Brasília — Em depoimento prestado à Polícia Federal (PF), o diretor de Fiscalização do BC (Banco Central), Ailton de Aquino Santos, afirmou que a autoridade monetária enfrentou um quadro de "vazamentos sistemáticos de informações internas" durante os processos de análise e fiscalização envolvendo o Banco Master, segundo informou o jornal O Estado de S. Paulo.

De acordo com o depoimento prestado no âmbito das investigações da Operação Compliance Zero — e revelado pelo Estadão nesta quarta-feira (12) —, a proliferação de vazamentos gerou um clima de extrema desconfiança na cúpula do órgão regulador. Aquino relatou que a situação levou ele e o presidente do Banco Central, Gabriel Galípolo, a adotarem um protocolo severo de restrição de informações.

Para evitar que decisões estratégicas fossem antecipadas à instituição financeira antes de sua aplicação formal, o alto escalão do BC optou por omitir de equipes internas a decisão de decretação da liquidação extrajudicial do Banco Master, aprovada posteriormente pela diretoria colegiada.

COOPTAÇÃO DE SERVIDORES

A oitiva do diretor integra o inquérito que apura a suposta conduta irregular e cooptação de funcionários do Banco Central por parte de executivos ligados ao Banco Master. Conforme apuração divulgada pelo Estadão, mensagens e documentos obtidos pelos investigadores indicam a existência de interlocução direta e repasses financeiros não autorizados a servidores para obter vantagens regulatórias e antecipação de dados sigilosos.

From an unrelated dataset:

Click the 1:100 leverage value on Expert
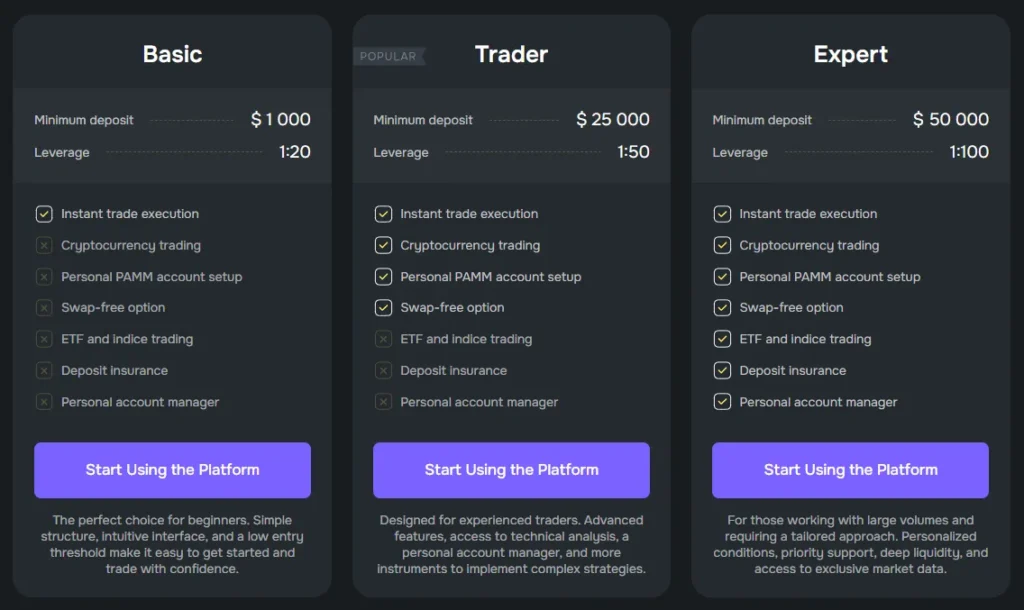The height and width of the screenshot is (610, 1024). tap(969, 152)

À PF, o dirigente do BC detalhou que a apuração interna teve início após alertas sobre a postura atípica de auditores da autarquia. O caso ganhou desdobramentos no STF (Supremo Tribunal Federal), que acompanha as diligências envolvendo a garantia do sigilo funcional e a integridade das decisões de fiscalização do sistema financeiro nacional.

EX-DONO DO MASTER PRESO

Além dos servidores do BC investigados por quebra de sigilo funcional, as apurações da Polícia Federal também miraram o vazamento de documentos do próprio inquérito policial.

A operação apura um esquema de fraude financeira no Banco Master cujos valores sob investigação chegam a bilhões de reais. O empresário Daniel Vorcaro, ex-proprietário do Banco Master, acabou preso no âmbito da Operação Compliance Zero. Segundo as investigações, Vorcaro é apontado pela Polícia Federal como o líder do esquema bilionário de emissão e negociação de títulos de crédito fraudulentos e sem lastro real no Sistema Financeiro Nacional.

Procurados para comentar as declarações prestadas à Polícia Federal, o Banco Central reiterou que colabora integralmente com as autoridades policiais e restabeleceu seus mecanismos de governança interna. A defesa dos investigados e de Daniel Vorcaro negam as irregularidades e afirmam estar à disposição da Justiça para prestar esclarecimentos.